Mais do que uma ideia pretensiosa e romântica, Arevalo acredita verdadeiramente que criar uma narrativa para a comida contribui para o bom funcionamento de um restaurante. “Por trás do esforço do artista está a solução do problema. Eu tenho uma cabeça muito lógica, mas acredito que usar a contação de histórias como uma ferramenta é a forma mais efetiva de dirigir um restaurante”, afirma.

Para Arevalo, a contação de histórias resolve mais de um problema comum em restaurantes, como, o principal deles, manter a equipe fiel e engajada. “No ramo dos restaurantes, a maioria dos postos funciona como trabalho temporário. A maioria dos cozinheiros está na área para alimentar seus familiares, ninguém pensa em ser garçom para o resto da vida, etc”, diz Arevalo. Ele acredita que incluir a equipe no processo criativo, à medida que o restaurante avança cada capítulo, dá aos funcionários uma sensação de pertencimento e propriedade. “Quero dar a eles algo pelo que lutar além do dinheiro. Esse conceito, essa história têm feito eles desejarem estar aqui e esse tipo de lealdade, para mim, tem valor inestimável.”
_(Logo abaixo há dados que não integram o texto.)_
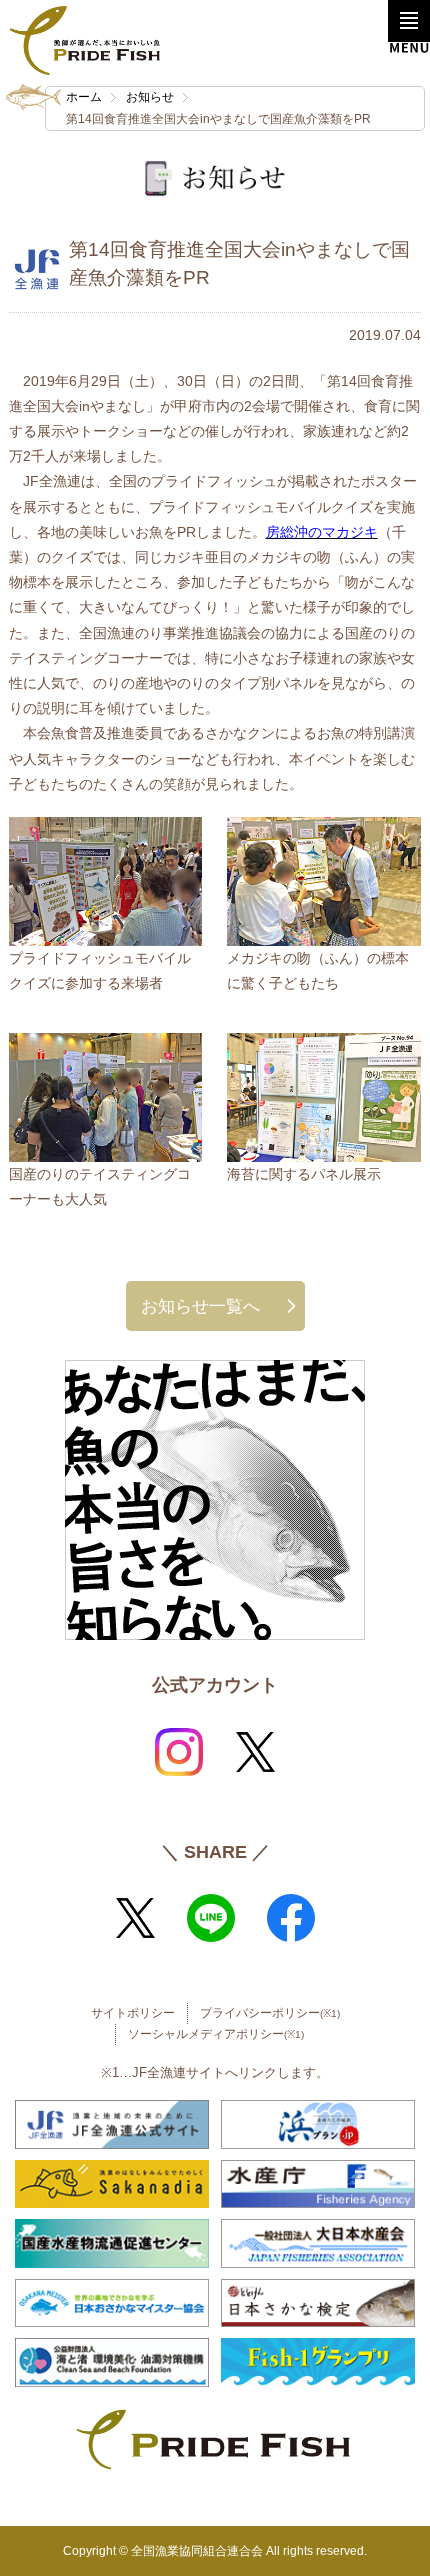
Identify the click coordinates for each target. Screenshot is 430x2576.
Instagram (179, 1752)
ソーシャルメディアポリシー (216, 2034)
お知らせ (150, 97)
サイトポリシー (133, 2013)
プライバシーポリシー (270, 2013)
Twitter (255, 1752)
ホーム (84, 97)
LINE (211, 1918)
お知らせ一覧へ (200, 1306)
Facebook (291, 1918)
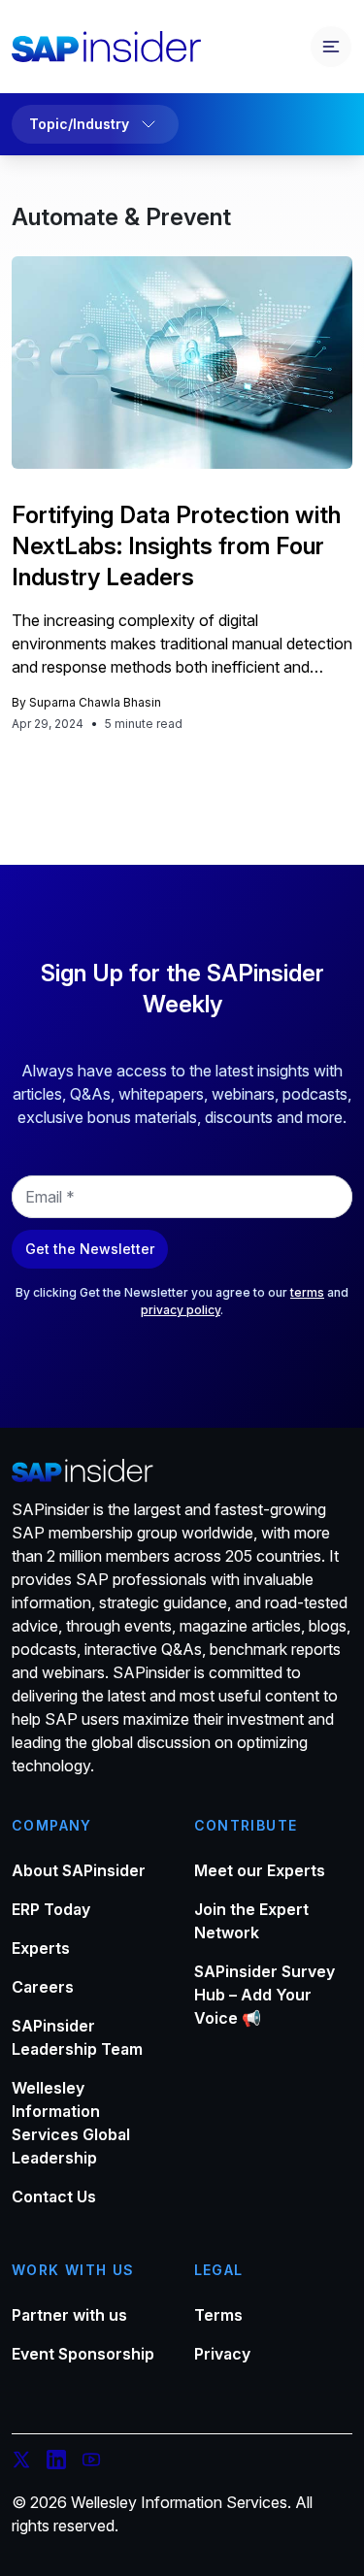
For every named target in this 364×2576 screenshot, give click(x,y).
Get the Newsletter (89, 1248)
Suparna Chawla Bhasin (95, 702)
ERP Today (51, 1909)
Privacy (222, 2353)
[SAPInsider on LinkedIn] (56, 2462)
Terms (218, 2315)
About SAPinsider (79, 1870)
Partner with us (69, 2315)
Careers (43, 1987)
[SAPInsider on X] (21, 2462)
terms (307, 1292)
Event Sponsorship (83, 2353)
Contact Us (54, 2196)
Chef Fernando Arevalo e equipe do restaurante Preludio (Foto: MICHELIN Guide Digital)
Arevalo também sinaliza que as temáticas de suas histórias funcionam efetivamente como estratégia de marketing. “Com esse conceito, tenho a oportunidade de voltar a falar com meus clientes sempre que eu quiser, de ser interessante outra vez, independente das minhas escolhas. Eu não preciso esperar o Dia das Mães ou o Natal ou o Ano-Novo Chinês para promover algo novo.”

Para Tay, o enredo criativo do Coterie é, acima de tudo, estratégia de marca. “Nós acreditamos que a construção da marca é muito importante para qualquer negócio. Cada uma de nossas casas é independente, ainda que ligadas pelo enredo que criamos. Isso nos dá possibilidade de expansão e propaganda”, acredita. Como atina Tay, a cada nova abertura dentro do grupo, a marca como um todo é reforçada e, além disso, maior interesse sobre ela é gerado. “A marca se reconstrói a cada momento. Há curiosidade, inclusive, sobre os capítulos que estão por vir.”
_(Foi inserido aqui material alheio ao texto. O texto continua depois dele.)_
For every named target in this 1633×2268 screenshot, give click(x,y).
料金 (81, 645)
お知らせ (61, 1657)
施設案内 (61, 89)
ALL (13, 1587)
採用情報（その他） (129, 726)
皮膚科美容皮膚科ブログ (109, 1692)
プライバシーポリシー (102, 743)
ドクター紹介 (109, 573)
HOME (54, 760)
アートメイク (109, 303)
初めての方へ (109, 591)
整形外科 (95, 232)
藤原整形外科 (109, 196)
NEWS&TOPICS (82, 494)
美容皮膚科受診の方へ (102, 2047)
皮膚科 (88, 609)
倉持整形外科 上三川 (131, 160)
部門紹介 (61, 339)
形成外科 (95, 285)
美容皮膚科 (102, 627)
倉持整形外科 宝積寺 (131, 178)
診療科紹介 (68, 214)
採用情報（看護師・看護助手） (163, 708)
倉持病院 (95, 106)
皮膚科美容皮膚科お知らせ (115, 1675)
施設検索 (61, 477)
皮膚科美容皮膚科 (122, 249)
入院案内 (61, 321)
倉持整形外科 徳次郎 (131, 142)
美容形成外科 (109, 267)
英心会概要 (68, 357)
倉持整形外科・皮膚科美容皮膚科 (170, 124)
Inspirando chefs na cozinha

“Ensinar a equipe a contar uma história é mais fácil do que ensiná-la a cozinhar de memória”, diz Arevalo sobre como sua equipe passa a apreciar os produtos com que trabalham na cozinha de maneira diferente.

“Quando se quer agregar valor às coisas, a história é o mais importante”, ele explica. “Se você conta para um cozinheiro que aquela manteiga é a mais cara do mundo, isso não significa nada para ele. Mas quando você conta a história do cara que faz a manteiga - e como ele mistura à mão nove tonéis de manteiga, duas vezes por semana, e mostra a eles uma foto dele com a pá e, depois, conta sobre seu pai e seu avô, que faziam exatamente a mesma coisa -, o cozinheiro passa a olhar àquela manteiga com outros olhos e pensa: ‘Ó, meu Deus, preciso proteger essa manteiga.’ Porque agora ela significa muito mais do que o quanto custa”.
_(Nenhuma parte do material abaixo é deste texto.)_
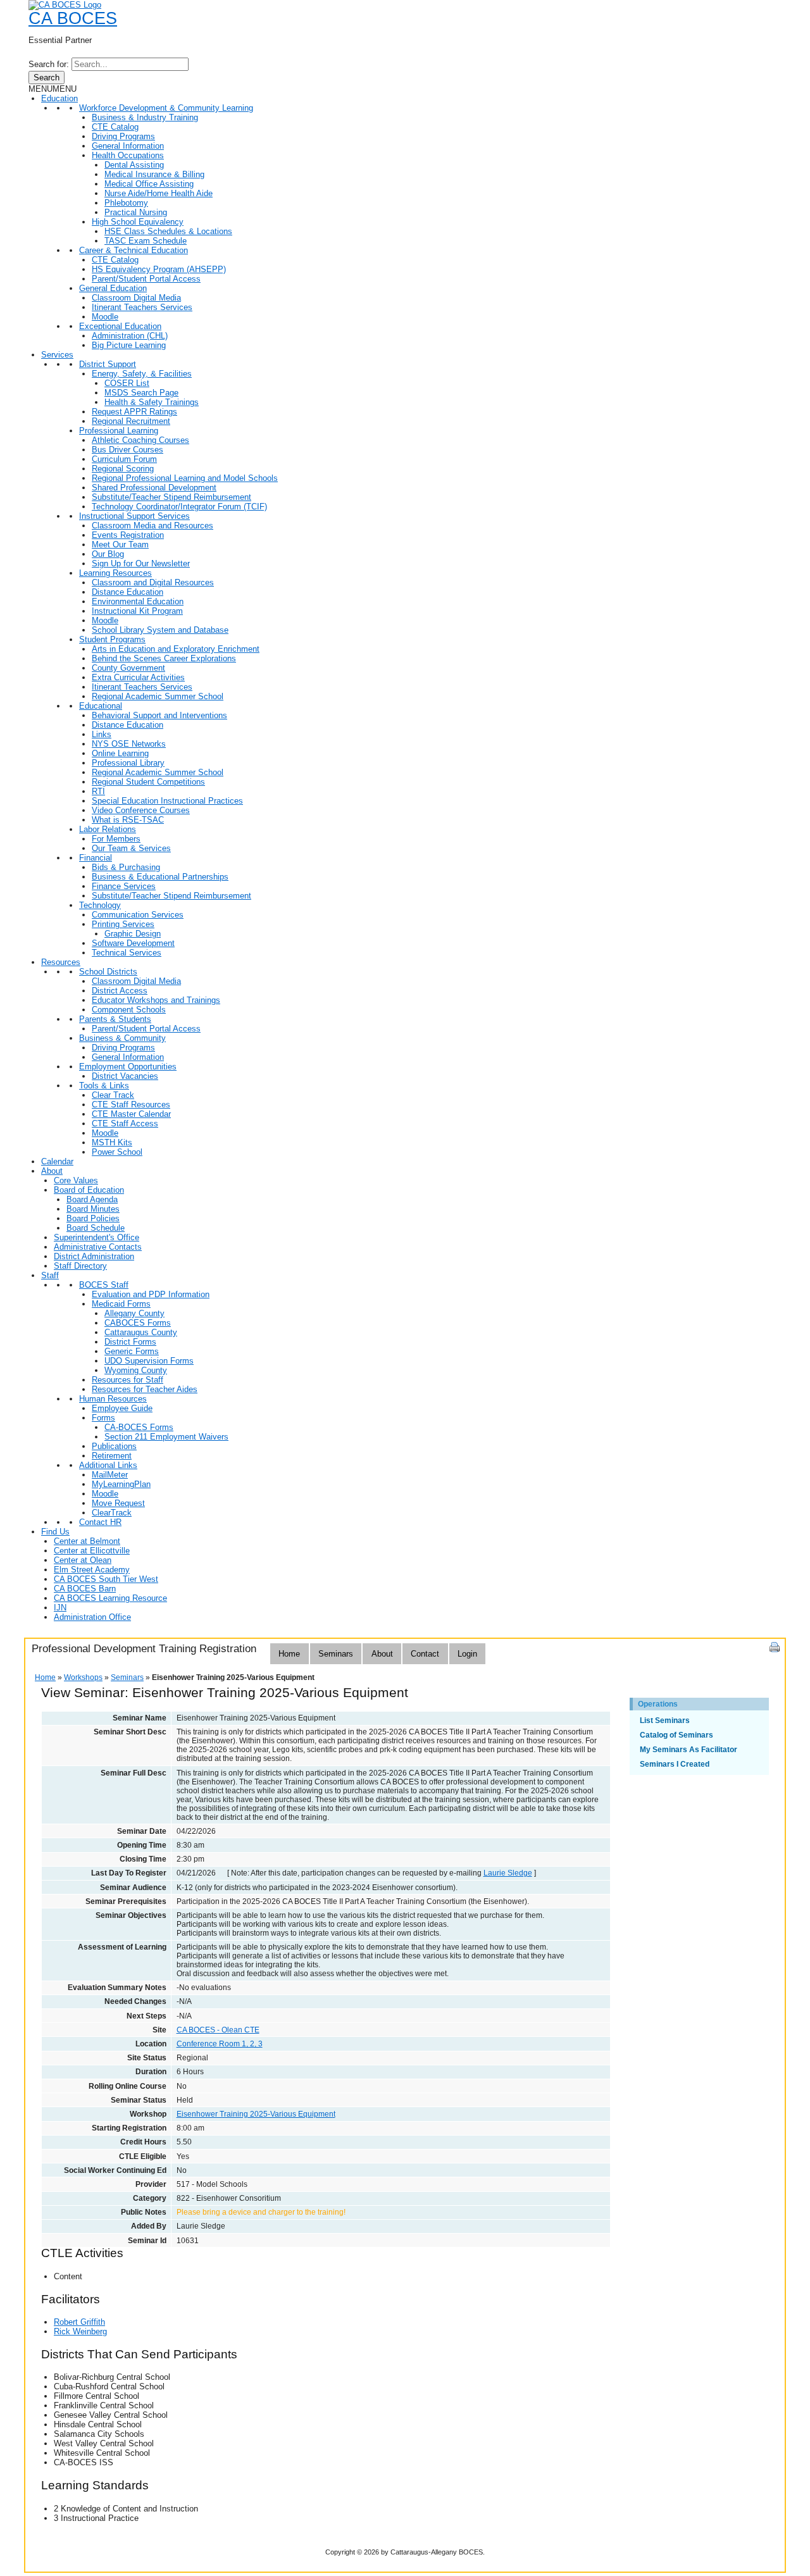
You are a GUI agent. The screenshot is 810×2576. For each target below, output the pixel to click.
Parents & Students (115, 1019)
Prato do chef Damian D’Silva, do Folklore (Foto: Folklore)
Seguindo a mesma linha, D’Silva usa as histórias para ensinar a complexa e diligente cozinha peranakan, onde a maioria das técnicas é demorada e deve ser feita à mão. “Você é um só, portanto, na cozinha de um restaurante, você precisa encontrar pessoas que pensem como você. Você pode dar uma receita na mão da sua equipe e ela vai conseguir reproduzi-la com 90% de perfeição, mas é só. Quando você quer que seus pratos atinjam os 10% restantes, é preciso colocar alma. É aí que a história entra.”

“A história não é só para o convidado”, afirma D’Silva com convicção. “A mais importante contação de história acontece dentro da cozinha, quando você fala com sua equipe e a inspira.”